[Stored data entries]
══════
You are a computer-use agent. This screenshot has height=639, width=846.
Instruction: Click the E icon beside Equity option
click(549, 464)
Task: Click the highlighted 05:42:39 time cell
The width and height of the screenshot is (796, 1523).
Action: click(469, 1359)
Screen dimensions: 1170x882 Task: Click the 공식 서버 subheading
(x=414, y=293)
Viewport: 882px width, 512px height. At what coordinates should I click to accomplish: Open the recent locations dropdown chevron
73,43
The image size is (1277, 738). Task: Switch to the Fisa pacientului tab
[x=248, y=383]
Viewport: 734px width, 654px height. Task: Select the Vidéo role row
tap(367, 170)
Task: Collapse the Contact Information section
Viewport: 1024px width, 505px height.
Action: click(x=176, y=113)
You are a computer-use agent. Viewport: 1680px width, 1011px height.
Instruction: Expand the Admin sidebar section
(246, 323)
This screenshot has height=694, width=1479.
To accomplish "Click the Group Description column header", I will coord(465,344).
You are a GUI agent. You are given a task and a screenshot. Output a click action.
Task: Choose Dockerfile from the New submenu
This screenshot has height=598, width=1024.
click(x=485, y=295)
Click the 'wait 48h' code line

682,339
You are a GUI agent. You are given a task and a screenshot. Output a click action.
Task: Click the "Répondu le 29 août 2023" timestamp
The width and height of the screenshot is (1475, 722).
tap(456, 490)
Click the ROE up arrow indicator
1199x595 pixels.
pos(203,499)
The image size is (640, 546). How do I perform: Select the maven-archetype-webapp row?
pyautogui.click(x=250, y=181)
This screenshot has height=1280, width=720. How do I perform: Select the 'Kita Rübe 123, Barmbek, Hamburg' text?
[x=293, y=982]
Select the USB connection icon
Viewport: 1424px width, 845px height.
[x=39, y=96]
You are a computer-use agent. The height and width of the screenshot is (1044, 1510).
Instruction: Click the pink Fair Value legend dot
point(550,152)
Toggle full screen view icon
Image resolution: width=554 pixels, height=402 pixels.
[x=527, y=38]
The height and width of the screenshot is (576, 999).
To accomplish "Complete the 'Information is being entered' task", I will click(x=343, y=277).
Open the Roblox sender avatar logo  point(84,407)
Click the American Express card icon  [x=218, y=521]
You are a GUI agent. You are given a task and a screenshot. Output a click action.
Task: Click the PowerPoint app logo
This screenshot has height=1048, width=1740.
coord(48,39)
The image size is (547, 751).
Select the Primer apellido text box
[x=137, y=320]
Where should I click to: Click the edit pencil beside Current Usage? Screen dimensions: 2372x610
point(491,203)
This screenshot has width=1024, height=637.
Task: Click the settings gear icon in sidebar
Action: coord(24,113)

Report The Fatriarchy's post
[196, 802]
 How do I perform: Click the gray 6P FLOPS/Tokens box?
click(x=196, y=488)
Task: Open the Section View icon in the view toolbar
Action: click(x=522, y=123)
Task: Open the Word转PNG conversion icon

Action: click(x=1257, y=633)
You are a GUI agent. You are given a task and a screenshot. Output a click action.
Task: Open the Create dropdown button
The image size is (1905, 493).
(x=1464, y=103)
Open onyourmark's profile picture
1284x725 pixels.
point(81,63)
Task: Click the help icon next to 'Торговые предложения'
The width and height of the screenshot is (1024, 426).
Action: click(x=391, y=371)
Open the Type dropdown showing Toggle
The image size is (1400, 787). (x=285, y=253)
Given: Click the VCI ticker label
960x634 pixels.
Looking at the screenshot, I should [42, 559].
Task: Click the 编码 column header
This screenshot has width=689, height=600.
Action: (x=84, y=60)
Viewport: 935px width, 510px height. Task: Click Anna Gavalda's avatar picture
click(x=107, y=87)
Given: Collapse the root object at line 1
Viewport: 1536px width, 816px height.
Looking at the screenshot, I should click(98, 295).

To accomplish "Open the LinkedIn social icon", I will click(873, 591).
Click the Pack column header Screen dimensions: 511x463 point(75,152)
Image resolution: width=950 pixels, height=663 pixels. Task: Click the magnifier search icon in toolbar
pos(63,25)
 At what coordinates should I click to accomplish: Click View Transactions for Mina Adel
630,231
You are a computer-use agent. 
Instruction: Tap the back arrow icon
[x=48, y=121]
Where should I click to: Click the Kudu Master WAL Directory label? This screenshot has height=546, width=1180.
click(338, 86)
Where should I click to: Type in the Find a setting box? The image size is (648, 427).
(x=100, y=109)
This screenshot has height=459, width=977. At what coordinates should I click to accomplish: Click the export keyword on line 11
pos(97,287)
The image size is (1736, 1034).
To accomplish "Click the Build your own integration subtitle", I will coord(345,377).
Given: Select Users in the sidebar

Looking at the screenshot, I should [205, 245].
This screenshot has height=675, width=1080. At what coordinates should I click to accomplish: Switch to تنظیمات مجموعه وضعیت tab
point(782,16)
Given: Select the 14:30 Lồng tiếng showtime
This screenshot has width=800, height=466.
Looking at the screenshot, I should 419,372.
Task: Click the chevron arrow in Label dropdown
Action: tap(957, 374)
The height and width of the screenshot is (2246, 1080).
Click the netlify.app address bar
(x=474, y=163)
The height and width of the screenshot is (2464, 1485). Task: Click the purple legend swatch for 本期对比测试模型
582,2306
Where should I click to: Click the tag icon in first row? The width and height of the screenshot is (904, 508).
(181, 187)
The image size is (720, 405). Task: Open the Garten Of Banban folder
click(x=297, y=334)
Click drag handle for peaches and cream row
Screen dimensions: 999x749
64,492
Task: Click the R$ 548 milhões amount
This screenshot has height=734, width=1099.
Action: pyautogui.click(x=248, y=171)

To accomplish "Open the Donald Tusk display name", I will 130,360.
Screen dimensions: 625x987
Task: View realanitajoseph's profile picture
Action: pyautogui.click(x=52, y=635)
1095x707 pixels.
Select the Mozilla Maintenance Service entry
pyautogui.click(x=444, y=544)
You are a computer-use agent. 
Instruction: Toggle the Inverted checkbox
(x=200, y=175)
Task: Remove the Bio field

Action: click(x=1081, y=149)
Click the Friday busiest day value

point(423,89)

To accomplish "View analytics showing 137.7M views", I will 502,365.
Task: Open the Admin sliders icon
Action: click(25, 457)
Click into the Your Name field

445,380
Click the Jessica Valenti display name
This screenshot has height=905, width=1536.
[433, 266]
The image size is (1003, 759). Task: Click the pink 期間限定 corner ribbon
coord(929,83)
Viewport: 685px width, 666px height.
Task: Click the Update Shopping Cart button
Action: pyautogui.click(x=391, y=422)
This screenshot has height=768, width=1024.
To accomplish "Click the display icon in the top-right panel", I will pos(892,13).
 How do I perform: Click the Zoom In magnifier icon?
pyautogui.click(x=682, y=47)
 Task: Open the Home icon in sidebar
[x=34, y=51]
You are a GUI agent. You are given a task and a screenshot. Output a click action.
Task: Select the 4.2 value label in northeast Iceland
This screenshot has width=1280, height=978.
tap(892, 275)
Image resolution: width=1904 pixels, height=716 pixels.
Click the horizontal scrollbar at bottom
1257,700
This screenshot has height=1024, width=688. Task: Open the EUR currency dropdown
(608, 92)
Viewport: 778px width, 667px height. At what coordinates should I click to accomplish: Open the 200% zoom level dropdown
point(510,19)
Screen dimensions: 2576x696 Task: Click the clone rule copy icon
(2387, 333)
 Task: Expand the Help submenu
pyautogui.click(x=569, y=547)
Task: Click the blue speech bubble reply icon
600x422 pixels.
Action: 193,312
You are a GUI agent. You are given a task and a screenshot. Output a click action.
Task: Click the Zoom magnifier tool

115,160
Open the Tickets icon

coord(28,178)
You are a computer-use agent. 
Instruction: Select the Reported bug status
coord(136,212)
══════
* **Task**
Repeat all the data, every line exactly.

* **Answer box**
You are a computer-use agent. This screenshot has height=639, width=846.
Instruction: Click the E icon beside Equity option
click(549, 464)
Task: Click the highlighted 05:42:39 time cell
The width and height of the screenshot is (796, 1523).
Action: click(469, 1359)
Screen dimensions: 1170x882 Task: Click the 공식 서버 subheading
(x=414, y=293)
Viewport: 882px width, 512px height. At what coordinates should I click to accomplish: Open the recent locations dropdown chevron
73,43
The image size is (1277, 738). Task: Switch to the Fisa pacientului tab
[x=248, y=383]
Viewport: 734px width, 654px height. Task: Select the Vidéo role row
tap(367, 170)
Task: Collapse the Contact Information section
Viewport: 1024px width, 505px height.
Action: click(x=176, y=113)
You are a computer-use agent. Viewport: 1680px width, 1011px height.
Instruction: Expand the Admin sidebar section
(246, 323)
This screenshot has height=694, width=1479.
To accomplish "Click the Group Description column header", I will coord(465,344).
You are a GUI agent. You are given a task and a screenshot. Output a click action.
Task: Choose Dockerfile from the New submenu
This screenshot has height=598, width=1024.
click(x=485, y=295)
Click the 'wait 48h' code line

682,339
You are a GUI agent. You are given a task and a screenshot. Output a click action.
Task: Click the "Répondu le 29 août 2023" timestamp
The width and height of the screenshot is (1475, 722).
tap(456, 490)
Click the ROE up arrow indicator
1199x595 pixels.
pos(203,499)
The image size is (640, 546). How do I perform: Select the maven-archetype-webapp row?
pyautogui.click(x=250, y=181)
This screenshot has height=1280, width=720. How do I perform: Select the 'Kita Rübe 123, Barmbek, Hamburg' text?
[x=293, y=982]
Select the USB connection icon
Viewport: 1424px width, 845px height.
[x=39, y=96]
You are a computer-use agent. The height and width of the screenshot is (1044, 1510).
Instruction: Click the pink Fair Value legend dot
point(550,152)
Toggle full screen view icon
Image resolution: width=554 pixels, height=402 pixels.
[x=527, y=38]
The height and width of the screenshot is (576, 999).
To accomplish "Complete the 'Information is being entered' task", I will click(x=343, y=277).
Open the Roblox sender avatar logo  point(84,407)
Click the American Express card icon  [x=218, y=521]
You are a GUI agent. You are given a task and a screenshot. Output a click action.
Task: Click the PowerPoint app logo
This screenshot has height=1048, width=1740.
coord(48,39)
The image size is (547, 751).
Select the Primer apellido text box
[x=137, y=320]
Where should I click to: Click the edit pencil beside Current Usage? Screen dimensions: 2372x610
point(491,203)
This screenshot has width=1024, height=637.
Task: Click the settings gear icon in sidebar
Action: coord(24,113)

Report The Fatriarchy's post
[196, 802]
 How do I perform: Click the gray 6P FLOPS/Tokens box?
click(x=196, y=488)
Task: Open the Section View icon in the view toolbar
Action: click(x=522, y=123)
Task: Open the Word转PNG conversion icon

Action: click(x=1257, y=633)
You are a GUI agent. You are given a task and a screenshot. Output a click action.
Task: Open the Create dropdown button
The image size is (1905, 493).
(x=1464, y=103)
Open onyourmark's profile picture
1284x725 pixels.
point(81,63)
Task: Click the help icon next to 'Торговые предложения'
The width and height of the screenshot is (1024, 426).
Action: click(x=391, y=371)
Open the Type dropdown showing Toggle
The image size is (1400, 787). (x=285, y=253)
Given: Click the VCI ticker label
960x634 pixels.
Looking at the screenshot, I should [42, 559].
Task: Click the 编码 column header
This screenshot has width=689, height=600.
Action: (x=84, y=60)
Viewport: 935px width, 510px height. Task: Click Anna Gavalda's avatar picture
click(x=107, y=87)
Given: Collapse the root object at line 1
Viewport: 1536px width, 816px height.
Looking at the screenshot, I should click(98, 295).

To accomplish "Open the LinkedIn social icon", I will click(873, 591).
Click the Pack column header Screen dimensions: 511x463 point(75,152)
Image resolution: width=950 pixels, height=663 pixels. Task: Click the magnifier search icon in toolbar
pos(63,25)
 At what coordinates should I click to accomplish: Click View Transactions for Mina Adel
630,231
You are a computer-use agent. 
Instruction: Tap the back arrow icon
[x=48, y=121]
Where should I click to: Click the Kudu Master WAL Directory label? This screenshot has height=546, width=1180.
click(338, 86)
Where should I click to: Type in the Find a setting box? The image size is (648, 427).
(x=100, y=109)
This screenshot has height=459, width=977. At what coordinates should I click to accomplish: Click the export keyword on line 11
pos(97,287)
The image size is (1736, 1034).
To accomplish "Click the Build your own integration subtitle", I will coord(345,377).
Given: Select Users in the sidebar

Looking at the screenshot, I should [205, 245].
This screenshot has height=675, width=1080. At what coordinates should I click to accomplish: Switch to تنظیمات مجموعه وضعیت tab
point(782,16)
Given: Select the 14:30 Lồng tiếng showtime
This screenshot has width=800, height=466.
Looking at the screenshot, I should 419,372.
Task: Click the chevron arrow in Label dropdown
Action: tap(957, 374)
The height and width of the screenshot is (2246, 1080).
Click the netlify.app address bar
(x=474, y=163)
The height and width of the screenshot is (2464, 1485). Task: Click the purple legend swatch for 本期对比测试模型
582,2306
Where should I click to: Click the tag icon in first row? The width and height of the screenshot is (904, 508).
(181, 187)
The image size is (720, 405). Task: Open the Garten Of Banban folder
click(x=297, y=334)
Click drag handle for peaches and cream row
Screen dimensions: 999x749
64,492
Task: Click the R$ 548 milhões amount
This screenshot has height=734, width=1099.
Action: pyautogui.click(x=248, y=171)

To accomplish "Open the Donald Tusk display name", I will 130,360.
Screen dimensions: 625x987
Task: View realanitajoseph's profile picture
Action: pyautogui.click(x=52, y=635)
1095x707 pixels.
Select the Mozilla Maintenance Service entry
pyautogui.click(x=444, y=544)
You are a computer-use agent. 
Instruction: Toggle the Inverted checkbox
(x=200, y=175)
Task: Remove the Bio field

Action: click(x=1081, y=149)
Click the Friday busiest day value

point(423,89)

To accomplish "View analytics showing 137.7M views", I will 502,365.
Task: Open the Admin sliders icon
Action: click(25, 457)
Click into the Your Name field

445,380
Click the Jessica Valenti display name
This screenshot has height=905, width=1536.
[433, 266]
The image size is (1003, 759). Task: Click the pink 期間限定 corner ribbon
coord(929,83)
Viewport: 685px width, 666px height.
Task: Click the Update Shopping Cart button
Action: pyautogui.click(x=391, y=422)
This screenshot has height=768, width=1024.
To accomplish "Click the display icon in the top-right panel", I will pos(892,13).
 How do I perform: Click the Zoom In magnifier icon?
pyautogui.click(x=682, y=47)
 Task: Open the Home icon in sidebar
[x=34, y=51]
You are a GUI agent. You are given a task and a screenshot. Output a click action.
Task: Select the 4.2 value label in northeast Iceland
This screenshot has width=1280, height=978.
tap(892, 275)
Image resolution: width=1904 pixels, height=716 pixels.
Click the horizontal scrollbar at bottom
1257,700
This screenshot has height=1024, width=688. Task: Open the EUR currency dropdown
(608, 92)
Viewport: 778px width, 667px height. At what coordinates should I click to accomplish: Open the 200% zoom level dropdown
point(510,19)
Screen dimensions: 2576x696 Task: Click the clone rule copy icon
(2387, 333)
 Task: Expand the Help submenu
pyautogui.click(x=569, y=547)
Task: Click the blue speech bubble reply icon
600x422 pixels.
Action: 193,312
You are a GUI agent. You are given a task and a screenshot. Output a click action.
Task: Click the Zoom magnifier tool

115,160
Open the Tickets icon

coord(28,178)
You are a computer-use agent. 
Instruction: Select the Reported bug status
coord(136,212)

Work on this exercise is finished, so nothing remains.